Queen of Katwe was shot in Uganda and South Africa. The scenery becomes a character on its own as it is used over and over again to depict the humility, the poverty and the beauty of Katwe, a slum outside Kampala – the capitol of Uganda.  The scenery, lighting and camerawork are thoughtfully utilized to highlight the stark contrast between the perception of poverty and the perception of wealth and to show the difference between all other places and the small, impoverished Ugandan village of Katwe.  These elements helped the movie play like an animated Disney tale.  I would love, love, love to see this movie adapted into an animated Disney movie where the heroine is not the traditional “princess.”  I think the time to move girls’ psyches away from that mythical way of thinking is long overdue.  But that is just one woman’s opinion.

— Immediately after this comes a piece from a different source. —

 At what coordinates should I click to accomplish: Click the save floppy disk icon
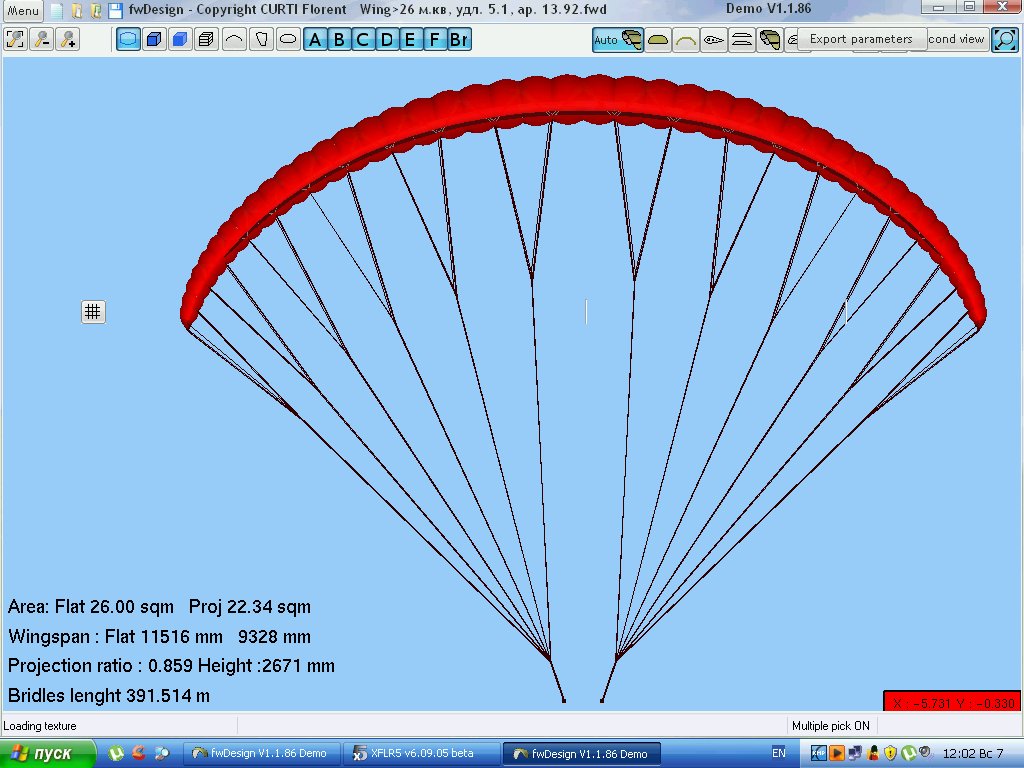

This coming-of-age tale hit all the right emotional notes for me, never becoming too melodramatic as it tells the story of a poor Ugandan girl who, along with her entire family, has to learn to cope with her ascension out of poverty, out of the life that has been a family cycle probably for generations, and out of her comfort zone.

Queen of Katwe contains valuable life lessons for children presented in a way that will resonate with them. It is okay for a girl to be brilliant and allow that brilliance to shine.  Girls can be better at things than boys sometimes, without boys taking it personally or feeling like it makes them any less brilliant.  It teaches children not to judge “books” by “covers”; not to label people and put them into the ridiculous boxes we are taught to build in our heads.  It teaches the importance of mentorship, community and family.  It teaches and/or reminds adults of the same things, as well as what a profound impact we could have on our communities if we are willing to be an example for and dedicate some time to our children.  It reminds adults that regardless of culture or ethnicity, we all want the same things for our children: for them to be safe; for them be healthy; and for them to be happy.

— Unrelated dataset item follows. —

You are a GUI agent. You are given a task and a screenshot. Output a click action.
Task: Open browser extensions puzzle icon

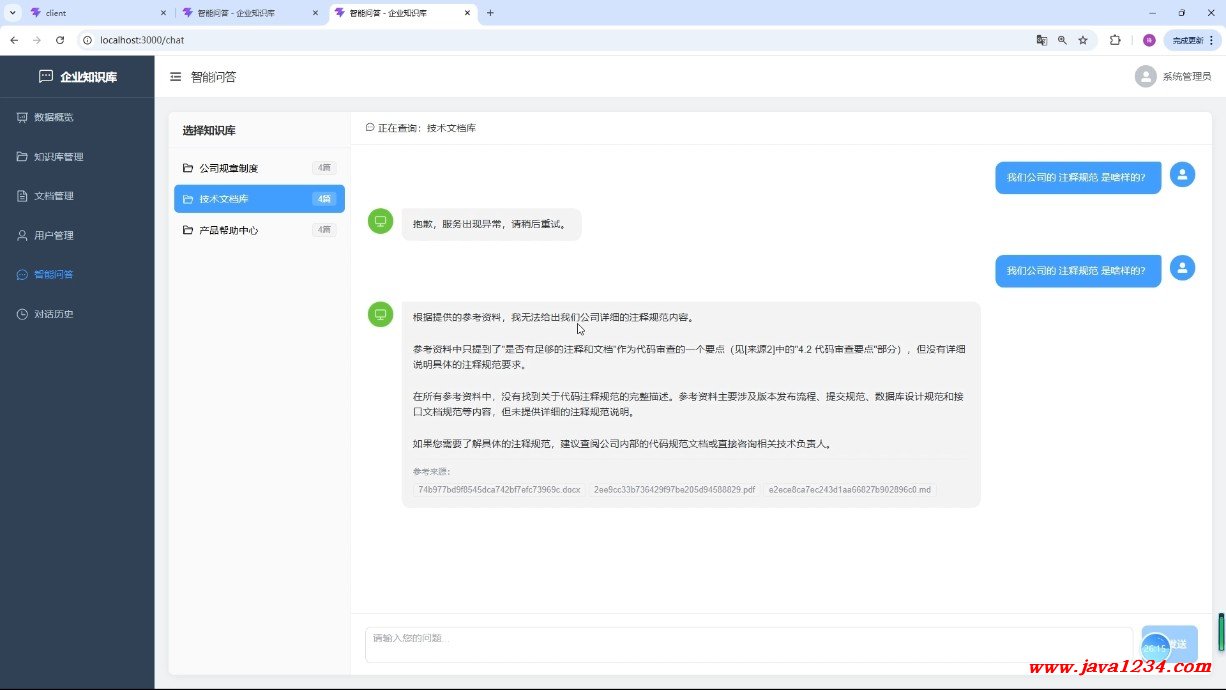pyautogui.click(x=1115, y=40)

Queen of Katwe is an important movie for all cultures, all ethnicities, and all ages to see. It is a movie that boys will enjoy just as much as girls.  It is the story of a young girl exploring and accepting her gift and learning about the difference between confidence and arrogance – about her mother learning how to trust and allow her children to flourish and fly – and about the young girl’s chess coach who learns what his true, higher calling is.

Most importantly, Queen of Katwe is a story of empowerment for gifted children (particularly girls) who come from poverty and break free of the expectations that are placed on their lives. It is the journey of a girl unfamiliar with the business of pursuing dreams in a world where dreams really do not exist; a world where the only thing people believe in is back breaking work and hustling – and if a girl is lucky, maybe she will find a man to care for her.

I loved it, and I related to it as the mother of a gifted child who is now a gifted woman.  Fortunately, I had no trouble letting my child fly, but I can certainly understand how other mothers might.  I believe you will love this movie too if you give it a chance.  Please don’t let your children and grandchildren miss this gem.

Queen of Katwe earned 9.5 out of 10 bloops.  My only problem with it was it could have been a tad shorter.  Perhaps 15 minutes.  Other than that, I have no complaints.  The story is heart-warming and unique, features strong acting, strong female characters, evolving characters and provides plenty of conversation points for children and adults.  It is fresh material from a true life story that deserves to be told.  It made me cry sad tears and happy tears (in other words I was sniveling and wiping tears then laughing out loud the next minute).  It is thought provoking.  It helps you to appreciate the struggle of others, as well as your own as these beautiful, poor, African children who do not have a roof over their head or food to eat at times maintain smiles on their faces.  It helps you appreciate how good you’ve got it.  And it is a movie you and your children will want to watch again and again.  At least I know I will.  THIS is how you set off Oscar season!  Go Disney!